What to produce – Reproduce the blog post below on lightning and terrorism risks word for word, from its date line to its final line.

=== Source text ===

February 4, 2010, 4:11 pm

I came across the book Panicology, where “Two Statisticians Explain What’s Worth Worrying About (and What’s Not) in the 21st Century”.  The back cover chastens the reader:

Terrorism?

More Americans have been killed by lightning or by peanut allergies than by terrorist attacks.

I’ve read this comparison in different forms many times; it is true, but misleading. The implication is that, because you don’t spend much time defending against lightning strikes, and that is reasonable, you are foolish to spend much time defending against terrorist attacks. Now let’s apply Drake/Backus equation reasoning to lightning and terrorism separately to see why these are not the same.

A model of getting hit by lightning during a given storm might include the following components

A_1 = Pr(lightning hitting me given lightning generated and I’m outside)

=== Extracted entries ===

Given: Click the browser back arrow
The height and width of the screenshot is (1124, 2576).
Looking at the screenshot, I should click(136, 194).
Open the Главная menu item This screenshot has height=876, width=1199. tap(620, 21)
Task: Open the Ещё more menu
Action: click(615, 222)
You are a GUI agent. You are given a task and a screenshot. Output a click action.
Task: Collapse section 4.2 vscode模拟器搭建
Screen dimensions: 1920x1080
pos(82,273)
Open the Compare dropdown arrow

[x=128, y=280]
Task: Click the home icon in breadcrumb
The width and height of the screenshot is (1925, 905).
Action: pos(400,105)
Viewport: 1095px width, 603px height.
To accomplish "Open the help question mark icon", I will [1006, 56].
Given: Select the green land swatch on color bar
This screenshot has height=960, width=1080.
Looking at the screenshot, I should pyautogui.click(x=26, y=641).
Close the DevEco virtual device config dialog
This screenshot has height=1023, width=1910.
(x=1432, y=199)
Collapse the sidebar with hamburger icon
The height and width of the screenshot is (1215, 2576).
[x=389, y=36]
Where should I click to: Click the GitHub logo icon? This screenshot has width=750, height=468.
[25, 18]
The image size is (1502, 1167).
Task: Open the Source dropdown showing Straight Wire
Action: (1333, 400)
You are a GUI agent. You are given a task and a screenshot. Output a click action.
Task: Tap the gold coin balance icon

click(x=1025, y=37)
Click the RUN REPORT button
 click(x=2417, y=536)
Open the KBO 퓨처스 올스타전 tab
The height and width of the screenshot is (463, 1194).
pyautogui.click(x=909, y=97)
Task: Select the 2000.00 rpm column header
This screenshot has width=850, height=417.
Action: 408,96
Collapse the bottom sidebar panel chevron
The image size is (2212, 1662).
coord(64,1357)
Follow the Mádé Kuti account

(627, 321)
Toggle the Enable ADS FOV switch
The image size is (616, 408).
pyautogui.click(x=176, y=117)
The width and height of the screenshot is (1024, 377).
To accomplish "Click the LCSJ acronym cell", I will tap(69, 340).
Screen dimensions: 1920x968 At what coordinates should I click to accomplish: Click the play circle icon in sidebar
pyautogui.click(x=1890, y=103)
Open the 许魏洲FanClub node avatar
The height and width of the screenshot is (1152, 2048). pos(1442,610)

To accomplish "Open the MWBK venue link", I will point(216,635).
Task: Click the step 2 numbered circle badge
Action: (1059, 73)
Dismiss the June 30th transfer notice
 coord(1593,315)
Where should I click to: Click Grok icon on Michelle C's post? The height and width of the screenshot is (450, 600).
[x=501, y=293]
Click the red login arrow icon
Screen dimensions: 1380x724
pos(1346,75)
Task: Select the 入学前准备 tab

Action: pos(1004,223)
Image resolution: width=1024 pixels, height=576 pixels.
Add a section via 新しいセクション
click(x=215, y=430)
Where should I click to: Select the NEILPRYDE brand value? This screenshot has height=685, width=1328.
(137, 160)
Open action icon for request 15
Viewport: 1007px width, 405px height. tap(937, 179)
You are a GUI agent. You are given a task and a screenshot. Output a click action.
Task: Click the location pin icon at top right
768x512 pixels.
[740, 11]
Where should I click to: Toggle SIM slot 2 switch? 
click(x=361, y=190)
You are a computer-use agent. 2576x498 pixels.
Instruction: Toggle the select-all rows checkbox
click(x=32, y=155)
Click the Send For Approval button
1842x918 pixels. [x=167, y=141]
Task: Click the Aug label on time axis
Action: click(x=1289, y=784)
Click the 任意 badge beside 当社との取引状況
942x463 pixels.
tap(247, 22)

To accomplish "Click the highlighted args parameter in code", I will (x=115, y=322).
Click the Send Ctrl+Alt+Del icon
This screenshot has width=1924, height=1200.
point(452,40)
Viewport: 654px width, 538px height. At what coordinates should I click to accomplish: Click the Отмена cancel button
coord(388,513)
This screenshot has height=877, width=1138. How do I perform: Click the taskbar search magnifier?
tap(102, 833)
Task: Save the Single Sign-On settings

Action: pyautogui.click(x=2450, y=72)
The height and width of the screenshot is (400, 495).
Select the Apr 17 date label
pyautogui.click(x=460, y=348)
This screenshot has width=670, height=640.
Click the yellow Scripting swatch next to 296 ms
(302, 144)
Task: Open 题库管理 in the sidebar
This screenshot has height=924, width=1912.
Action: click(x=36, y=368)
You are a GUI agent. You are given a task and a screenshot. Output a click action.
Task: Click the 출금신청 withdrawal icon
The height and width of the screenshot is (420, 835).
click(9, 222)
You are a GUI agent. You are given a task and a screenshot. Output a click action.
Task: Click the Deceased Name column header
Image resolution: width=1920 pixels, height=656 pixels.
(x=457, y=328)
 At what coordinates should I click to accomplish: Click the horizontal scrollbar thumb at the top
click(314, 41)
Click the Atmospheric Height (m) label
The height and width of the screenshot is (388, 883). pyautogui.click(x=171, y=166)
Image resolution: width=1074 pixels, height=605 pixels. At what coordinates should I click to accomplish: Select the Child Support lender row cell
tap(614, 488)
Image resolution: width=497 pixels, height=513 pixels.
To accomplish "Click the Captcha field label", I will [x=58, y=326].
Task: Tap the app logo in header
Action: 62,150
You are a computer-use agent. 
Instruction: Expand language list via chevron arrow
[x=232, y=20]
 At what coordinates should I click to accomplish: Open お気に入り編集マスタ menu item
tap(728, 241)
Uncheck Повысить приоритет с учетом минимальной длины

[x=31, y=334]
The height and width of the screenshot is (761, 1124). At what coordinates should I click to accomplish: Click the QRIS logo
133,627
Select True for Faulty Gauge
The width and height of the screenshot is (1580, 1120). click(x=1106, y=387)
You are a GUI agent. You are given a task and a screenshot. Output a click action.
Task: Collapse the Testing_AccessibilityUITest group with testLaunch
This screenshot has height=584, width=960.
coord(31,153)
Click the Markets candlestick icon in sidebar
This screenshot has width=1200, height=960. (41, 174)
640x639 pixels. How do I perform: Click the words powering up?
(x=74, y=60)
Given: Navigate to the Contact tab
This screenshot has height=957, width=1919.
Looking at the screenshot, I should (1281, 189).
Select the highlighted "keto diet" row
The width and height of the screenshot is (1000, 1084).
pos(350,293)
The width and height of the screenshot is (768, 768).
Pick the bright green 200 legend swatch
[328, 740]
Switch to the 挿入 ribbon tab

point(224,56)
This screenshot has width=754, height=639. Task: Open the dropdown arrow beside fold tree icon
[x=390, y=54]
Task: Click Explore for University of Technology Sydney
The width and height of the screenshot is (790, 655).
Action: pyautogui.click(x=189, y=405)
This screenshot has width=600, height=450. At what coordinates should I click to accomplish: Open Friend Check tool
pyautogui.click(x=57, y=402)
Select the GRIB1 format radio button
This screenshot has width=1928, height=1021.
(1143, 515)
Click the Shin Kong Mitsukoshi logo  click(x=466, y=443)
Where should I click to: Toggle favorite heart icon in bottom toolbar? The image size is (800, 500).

===

The solution –
February 4, 2010, 4:11 pm

I came across the book Panicology, where “Two Statisticians Explain What’s Worth Worrying About (and What’s Not) in the 21st Century”.  The back cover chastens the reader:

Terrorism?

More Americans have been killed by lightning or by peanut allergies than by terrorist attacks.

I’ve read this comparison in different forms many times; it is true, but misleading. The implication is that, because you don’t spend much time defending against lightning strikes, and that is reasonable, you are foolish to spend much time defending against terrorist attacks. Now let’s apply Drake/Backus equation reasoning to lightning and terrorism separately to see why these are not the same.

A model of getting hit by lightning during a given storm might include the following components

A_1 = Pr(lightning hitting me given lightning generated and I’m outside)